Trachoma originates from an eye infection that is spread from person to person, frequently from child to child and from child to mother, especially in environmental conditions caused by water shortages, flies and crowded households. Through the discharge from an infected person's eyes, trachoma is passed on by hands, on clothing or by flies. Infections often begin during infancy or childhood and become chronic. If left untreated, it will eventually cause the eyelid to turn inward, and the eyelashes to rub on the eyeball, resulting in intense pain and scarring of the eye, which ultimately leads to irreversible blindness. Women are two to three times more often affected than men, probably due to their close contact with infected children.

Launched in 1997, GET 2020 is a partnership to support country implementation of the SAFE strategy. Alliance members include WHO, national governments, non-governmental organizations, research institutions, foundations and the pharmaceutical industry. Membership is open to all sectors willing to work with Governments to implement the strategy. Pfizer Inc. and its foundation have been key partners in the fight against trachoma. It has donated 37 million doses of azithromycin-a long-acting antibiotic used as one component of the SAFE strategy-and has committed to provide 100 million additional doses by 2008.

Intellectual Property Rights
Access to Existing and New Medicines and Vaccines

An independent Commission on Intellectual Property Rights, Innovation and Public Health formally presented its report to the WHO Director-General, Dr. Lee Jong-wook, recommending key actions needed to ensure that poor people in developing countries have access to existing and new products to diagnose, treat and prevent diseases that affect them most. The report contains more than 50 recommendations that serve as a road map for tackling the issues in different country settings. "We are grateful to the Commissioners for undertaking this difficult task. With this report, the Commission has built a solid foundation from which countries can move forward. I encourage all countries to give serious consideration to their role in addressing these critical issues", Dr. Lee said.

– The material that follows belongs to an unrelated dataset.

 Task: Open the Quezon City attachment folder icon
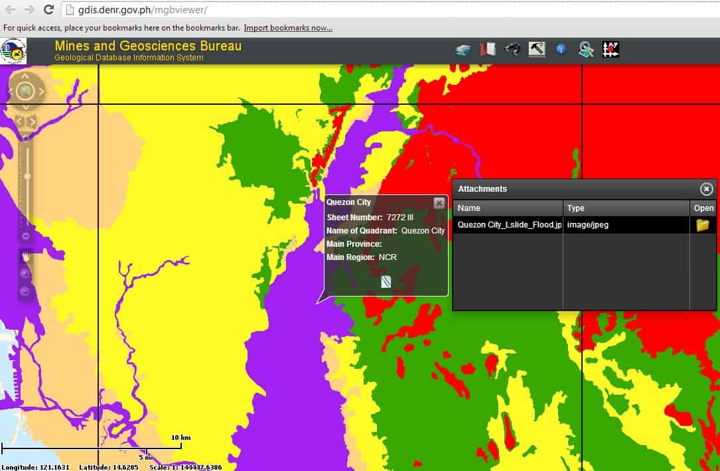(702, 225)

Over half of the people in the poorest parts of Africa and Asia lack regular access to existing essential medicines because they cannot afford them or their country's health system is too weak. Apart from access to existing medicines, some health products, specifically for diseases that disproportionately affect developing countries, are simply not developed at all due to the lack of a sustainable market. The relationship between intellectual property rights, innovation and public health has been at the heart of debate.

The report, titled Public Health, Innovation and Intellectual Property Rights, is the result of a two-year analysis of how Governments, industry, scientists, international law and financing mechanisms can work best to overcome the challenges. "There is now global momentum to address these issues and we have a unique opportunity to build on this. There is more awareness, more money potentially available, more utilization of scientific capacity in developing countries and new institutions, such as public-private partnerships", said Ruth Dreifuss, Chair of the Commission.

The report is clear that we must build on this to ensure that poor people in developing countries have sustainable access to medicines, vaccines and diagnostics they need now, she added. It "maps out the ways this can be done".

The report will be examined by the World Health Assembly during its annual meeting in May 2006, which will ultimately decide how its findings will be applied.